- [Do this]:
Please find each line in the data below that contains the string "Instruction". Copy every such line.

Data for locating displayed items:
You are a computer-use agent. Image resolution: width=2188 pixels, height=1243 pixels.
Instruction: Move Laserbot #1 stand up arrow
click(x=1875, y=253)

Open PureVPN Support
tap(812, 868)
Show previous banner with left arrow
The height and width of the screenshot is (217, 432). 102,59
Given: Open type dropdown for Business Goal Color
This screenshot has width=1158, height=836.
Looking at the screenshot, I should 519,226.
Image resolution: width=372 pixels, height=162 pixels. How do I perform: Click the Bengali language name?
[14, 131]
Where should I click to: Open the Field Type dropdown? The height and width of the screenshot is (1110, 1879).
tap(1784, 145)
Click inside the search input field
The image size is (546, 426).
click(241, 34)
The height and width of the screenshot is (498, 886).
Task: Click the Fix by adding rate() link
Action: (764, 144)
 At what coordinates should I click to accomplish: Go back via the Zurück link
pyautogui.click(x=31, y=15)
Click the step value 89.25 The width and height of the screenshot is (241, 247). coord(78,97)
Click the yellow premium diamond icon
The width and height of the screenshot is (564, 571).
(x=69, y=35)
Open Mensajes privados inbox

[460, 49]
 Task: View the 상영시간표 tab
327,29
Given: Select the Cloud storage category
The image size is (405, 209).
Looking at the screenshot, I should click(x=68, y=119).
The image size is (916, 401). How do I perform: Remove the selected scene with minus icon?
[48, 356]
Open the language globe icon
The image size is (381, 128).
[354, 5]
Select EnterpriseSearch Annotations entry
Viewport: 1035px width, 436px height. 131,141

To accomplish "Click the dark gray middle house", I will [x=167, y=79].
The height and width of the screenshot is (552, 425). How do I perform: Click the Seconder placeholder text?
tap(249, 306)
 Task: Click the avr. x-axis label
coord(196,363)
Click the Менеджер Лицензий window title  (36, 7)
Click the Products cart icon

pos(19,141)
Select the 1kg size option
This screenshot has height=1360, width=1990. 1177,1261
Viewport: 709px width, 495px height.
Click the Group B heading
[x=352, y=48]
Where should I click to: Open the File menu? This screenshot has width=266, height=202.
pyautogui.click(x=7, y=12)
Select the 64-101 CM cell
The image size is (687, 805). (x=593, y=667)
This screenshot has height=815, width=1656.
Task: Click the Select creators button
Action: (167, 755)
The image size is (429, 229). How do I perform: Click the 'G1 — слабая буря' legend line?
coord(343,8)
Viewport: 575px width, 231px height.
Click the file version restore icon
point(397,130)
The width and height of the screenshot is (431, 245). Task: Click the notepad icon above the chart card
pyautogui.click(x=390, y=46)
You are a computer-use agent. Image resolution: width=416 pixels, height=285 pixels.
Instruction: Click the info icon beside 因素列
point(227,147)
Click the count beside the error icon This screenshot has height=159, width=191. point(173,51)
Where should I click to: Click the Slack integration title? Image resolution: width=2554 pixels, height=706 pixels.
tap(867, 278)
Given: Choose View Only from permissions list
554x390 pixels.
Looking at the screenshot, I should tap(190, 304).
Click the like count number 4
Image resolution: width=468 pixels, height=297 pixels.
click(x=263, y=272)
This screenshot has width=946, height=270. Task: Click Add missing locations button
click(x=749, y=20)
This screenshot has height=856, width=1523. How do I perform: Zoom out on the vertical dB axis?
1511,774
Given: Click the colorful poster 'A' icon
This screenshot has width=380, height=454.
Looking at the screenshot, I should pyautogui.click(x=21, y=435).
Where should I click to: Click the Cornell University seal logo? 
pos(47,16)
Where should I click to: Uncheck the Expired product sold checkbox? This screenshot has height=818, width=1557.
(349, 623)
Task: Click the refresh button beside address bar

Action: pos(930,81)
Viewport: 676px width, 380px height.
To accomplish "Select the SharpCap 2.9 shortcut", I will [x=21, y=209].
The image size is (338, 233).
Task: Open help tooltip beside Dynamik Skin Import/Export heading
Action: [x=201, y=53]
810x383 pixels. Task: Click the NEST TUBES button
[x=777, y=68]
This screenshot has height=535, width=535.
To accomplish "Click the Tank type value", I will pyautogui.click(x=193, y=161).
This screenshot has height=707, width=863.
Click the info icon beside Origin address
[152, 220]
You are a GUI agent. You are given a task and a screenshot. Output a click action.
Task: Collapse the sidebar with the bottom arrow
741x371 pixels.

- [Task output]:
Instruction: Move Laserbot #1 stand up arrow
Instruction: Click the info icon beside 因素列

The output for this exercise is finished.